Data listing

---

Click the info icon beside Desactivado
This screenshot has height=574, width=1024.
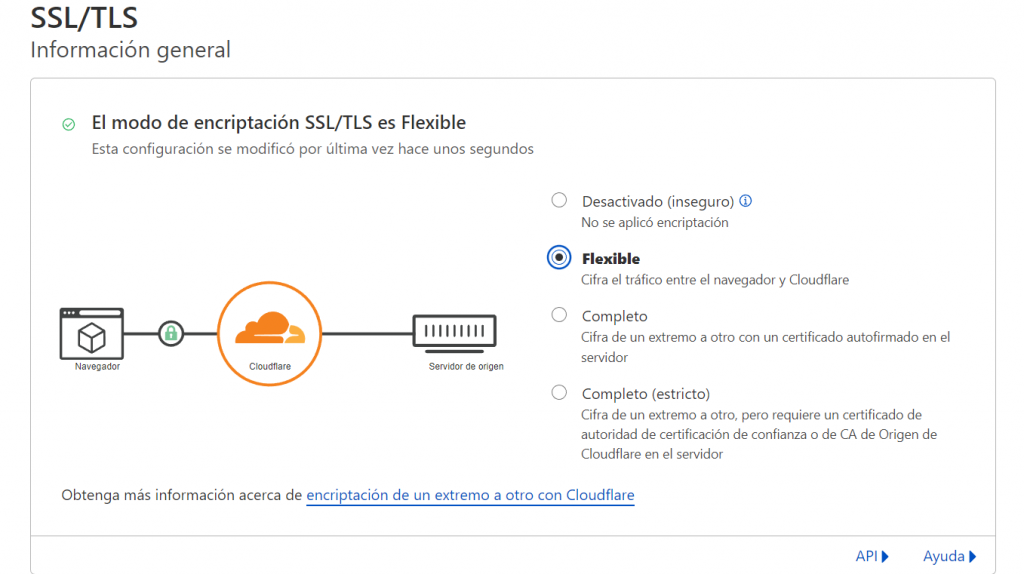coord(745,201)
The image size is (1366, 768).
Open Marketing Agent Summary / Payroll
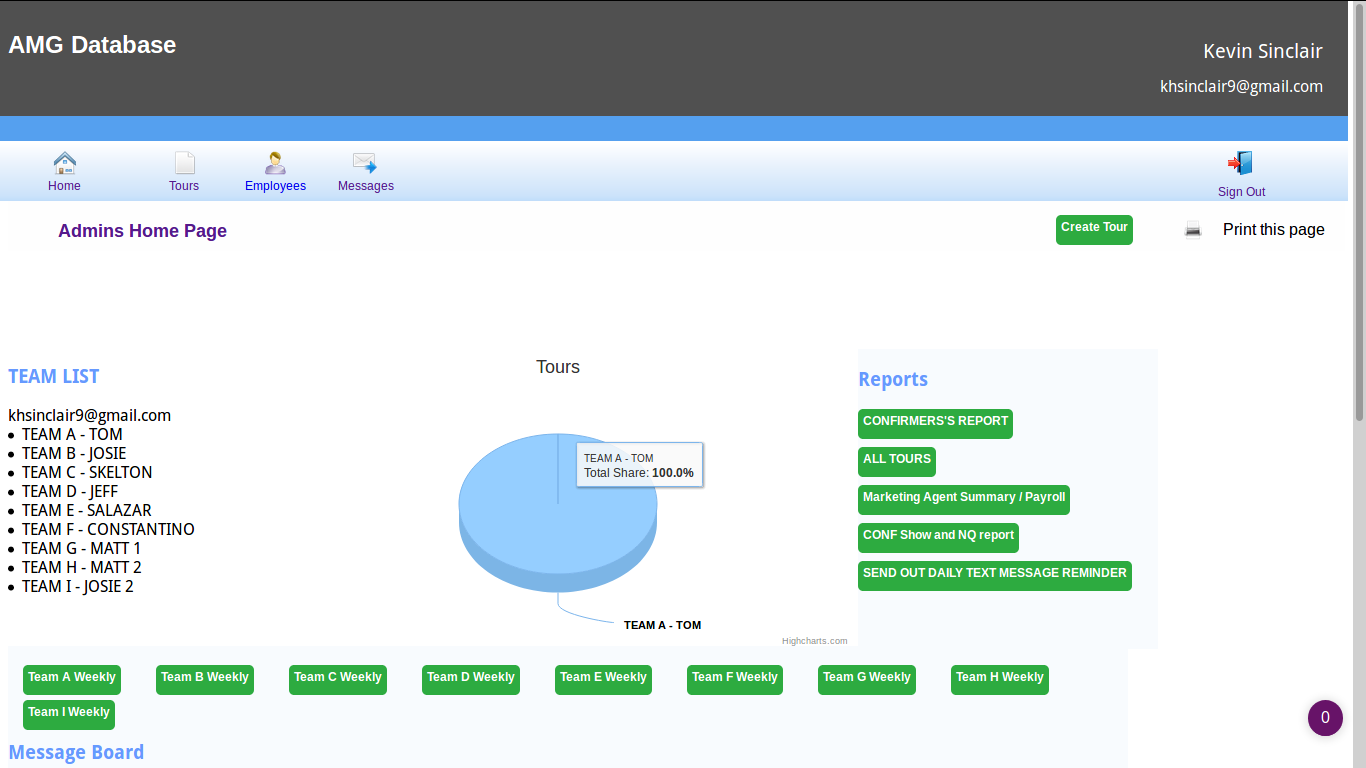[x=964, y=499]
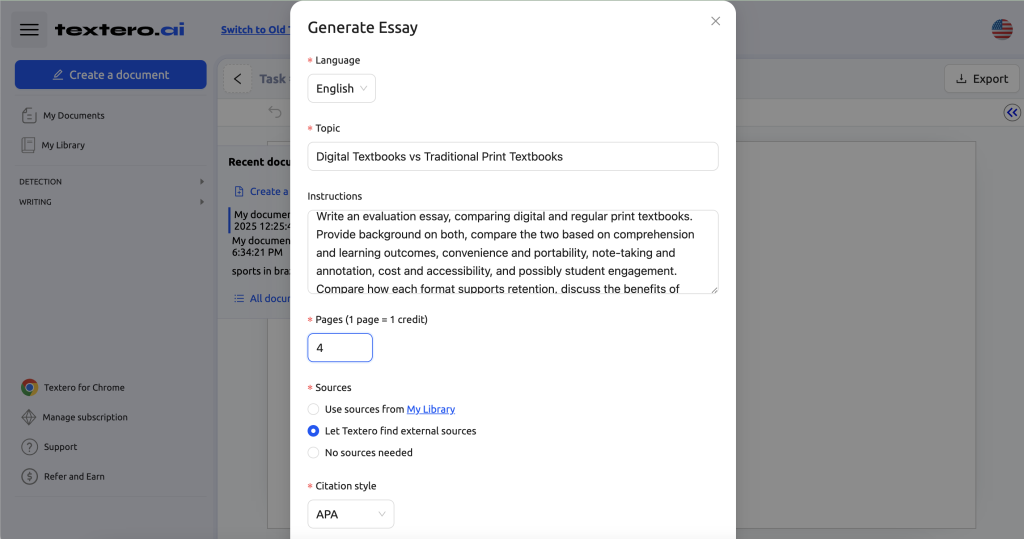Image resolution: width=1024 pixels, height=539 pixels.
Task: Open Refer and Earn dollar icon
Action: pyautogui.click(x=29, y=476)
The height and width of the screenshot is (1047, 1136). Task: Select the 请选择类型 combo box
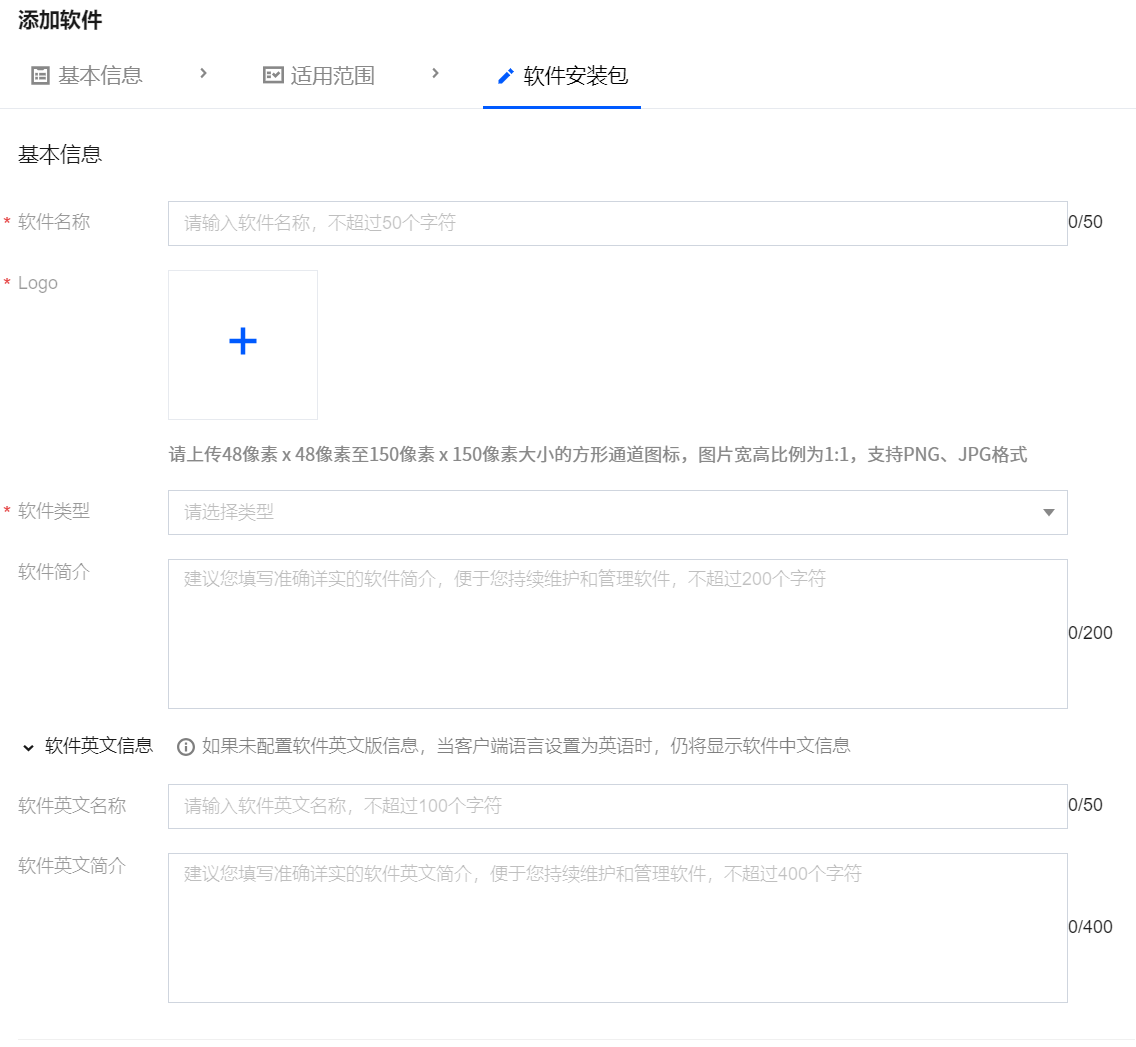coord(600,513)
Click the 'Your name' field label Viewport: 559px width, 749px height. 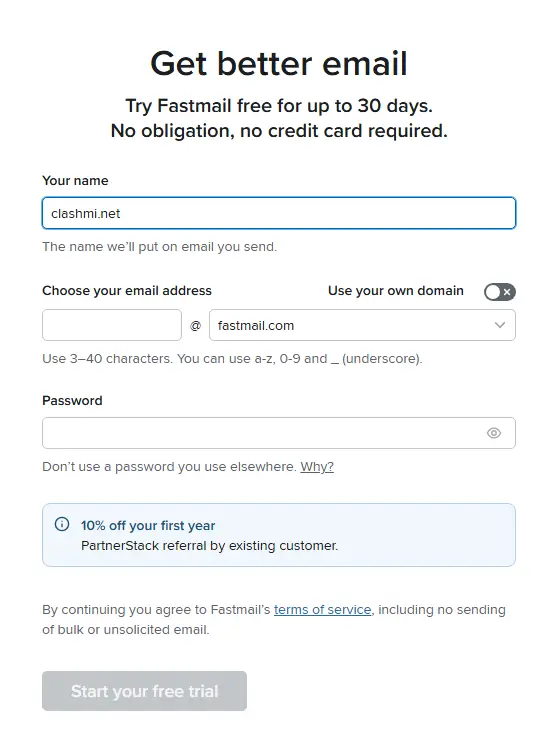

---

Repeat all of the material above word for word, leaving out the pictures.

Click the info icon beside Desactivado
This screenshot has height=574, width=1024.
coord(745,201)
The image size is (1366, 768).
Open Marketing Agent Summary / Payroll
[x=964, y=499]
Image resolution: width=1024 pixels, height=539 pixels.
Task: Open Refer and Earn dollar icon
Action: pyautogui.click(x=29, y=476)
The height and width of the screenshot is (1047, 1136). Task: Select the 请选择类型 combo box
coord(600,513)
Click the 'Your name' field label Viewport: 559px width, 749px height. 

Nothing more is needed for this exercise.